XVI. — Le dix-neuvième siècle
réhabilitation de l’épopée française et de la chanson de roland


Il est une gloire qu’on ne pourra jamais enlever à notre siècle : c’est d’avoir littérairement compris toutes les autres époques, c’est de leur avoir rendu pleine et absolue justice. La Renaissance avait lancé dans le monde moderne cette doctrine à laquelle trop d’esprits demeurent encore attachés : « Dans l’histoire du monde, on ne peut signaler que deux ou trois siècles véritablement littéraires. Il faut n’étudier que ceux-là, et passer rapidement devant les autres. » Le XIXe siècle a parlé tout autrement : « Tous les siècles, par cela qu’ils sont humains, sont dignes de fixer l’attention de nos esprits. Il est utile, il est bon de savoir quels ont été, pour tels ou tels hommes, à telle ou telle époque, l’idéal, le type, la notion de la Beauté. » Et nous ajouterons que cette connaissance est particulièrement noble et nécessaire quand il s’agit de l’histoire littéraire de notre pays. Combien de gens savent le siècle de Pèriclès, et ignorent honteusement celui de saint Bernard ou de saint Louis !

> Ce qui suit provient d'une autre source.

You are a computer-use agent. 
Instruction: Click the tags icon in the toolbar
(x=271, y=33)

Donc, notre siècle a réhabilité les études trop dédaignées sur la littérature et l’art du moyen âge. Il a remis le moyen âge lui-même dans une meilleure lumière. Elle a beaucoup de défauts, notre pauvre époque ; mais, sans être injuste, on ne saurait lui refuser une grande largeur dans les idées, une noble générosité dans le cœur !

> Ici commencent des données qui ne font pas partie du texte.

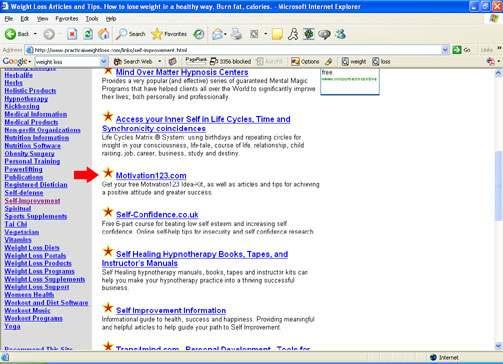Image resolution: width=503 pixels, height=364 pixels.
Task: Open the Mail envelope icon
Action: pyautogui.click(x=217, y=34)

Cet excellent mouvement en faveur de nos siècles chrétiens n’est pas dû, comme on pourrait le croire, aux efforts des érudits français ou même allemands. Non ; c’est aux poëtes qu’on le doit. Déjà sans doute le grand Schlegel avait protesté, de l’autre côté du Rhin, contre la petitesse de certains écrivains qui voulaient réduire à quelques pieds carrés le champ de l’histoire littéraire. Mais pour qu’une idée circule rapidement dans le monde, il faut qu’un Français s’en empare. C’est nous qui frappons, en fait d’idées, la monnaie universelle. Je veux bien que le romantisme germain ait précédé le nôtre ; mais sans Chateaubriand, sans Victor Hugo, je suis persuadé que la réaction en faveur du moyen âge eût misérablement avorté. Quelques pages du Génie du Christianisme et de Notre-Dame de Paris, où les savants trouvent aujourd’hui tant d’inexactitudes et de notes fausses, ont plus fait pour cette réhabilitation nécessaire que toutes les œuvres de Goethe et de Schlegel, et surtout que toutes les dissertations des académiciens du monde entier. Ô belle puissance du poëte, ô privilége magnifique de la poésie ! Voilà de quoi entraîner tout un siècle. Certain soir,

le poëte est frappé du bel effet que produisent les ruines gothiques au clair de lune : il le dit en beaux vers. Les gens du monde s’émeuvent et vont voir ces ruines si bien éclairées. Parmi eux se glisse un érudit qui les étudie de plus près, les analyse, les critique, les reconstruit et bâtit un beau système archéologique. Mais sans le poëte, le savant n’eût rien fait.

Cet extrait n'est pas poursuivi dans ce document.